Для отдельных вариантов микозов легких известны и другие факторы риска, например диабетический кетоацидоз для зигомикоза легких. Они указаны в соответствующих разделах данной главы.
КЛИНИЧЕСКИЕ ПРОЯВЛЕНИЯ
Симптомы микозов легких неспецифичны, и поставить диагноз только на основании клинических признаков невозможно. У иммуноскомпрометированных больных наиболее частыми симптомами микоза легких являются лихорадка выше 38 0;C длительностью более 96 ч, рефрактерная к антибиотикам широкого спектра, непродуктивный кашель, боль в грудной клетке, кровохарканье и дыхательная недостаточность. Проведение диагностических мероприятий у иммуноскомпрометированных больных должно быть незамедлительным, поскольку микозы легких быстро прогрессируют и сопровождаются высокой летальностью.
ДИАГНОСТИКА
Клинические и радиологические признаки микозов легких недостаточно специфичны, поэтому обязательными условиями успешной диагностики должны быть выявление возбудителя в мокроте, жидкости БАЛ, крови, биоптатах с помощью микологических исследований или сенсибилизации к возбудителям посредством серологических тестов. Получение материала для исследований часто затруднено, поскольку патологический процесс локализован или невозможно провести инвазивные процедуры ввиду тяжелого состояния пациента, тромбоцитопении и т.д. Кроме того, многие микромицеты могут быть причиной не только инфекции, но и поверхностной колонизации ротовой полости или верхних дыхательных путей, не требующей лечения. Поэтому необходима правильная интерпретация результатов лабораторных исследований.

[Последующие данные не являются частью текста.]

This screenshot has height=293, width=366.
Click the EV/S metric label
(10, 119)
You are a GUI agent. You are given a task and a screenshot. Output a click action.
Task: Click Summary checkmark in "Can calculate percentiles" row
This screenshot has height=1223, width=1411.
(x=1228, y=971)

Основные методы диагностики микозов легких:
* КТ или рентгенография легких;
* бронхоскопия, БАЛ;
* биопсия очагов поражения (чрезбронхиальная, трансторакальная, открытая);
* микроскопия БАЛ, мокроты, биоптатов с обработкой калькофлюором белым;
* посев БАЛ, мокроты, биоптатов на специализированные среды (например, Сабуро) с обязательной идентификацией выявленного возбудителя до вида;
* гистологическое исследование биоптатов с применением специфических окрасок (PAS, по Гомори - Грокотту и т.д.);
* серологические исследования - по показаниям: например определение антигена Aspergillus в сыворотке крови при подозрении на инвазивный аспергиллез;
* обследование больного для выявления источника инфекции и других очагов диссеминации.
Основным методом радиологической диагностики микозов легких является компьютерная томография высокого разрешения (КТВР). Выявление ранних признаков микоза легких, т.е. во время курабельной стадии заболевания, с помощью обычной рентгенографии часто невозможно. Установлено, что систематическое применение КТ у больных с высоким риском развития инвазивного аспергиллеза достоверно снижает общую и атрибутивную летальность. При наличии показаний у иммуноскомпрометированного больного КТВР грудной полости должна быть выполнена в течение 48 ч.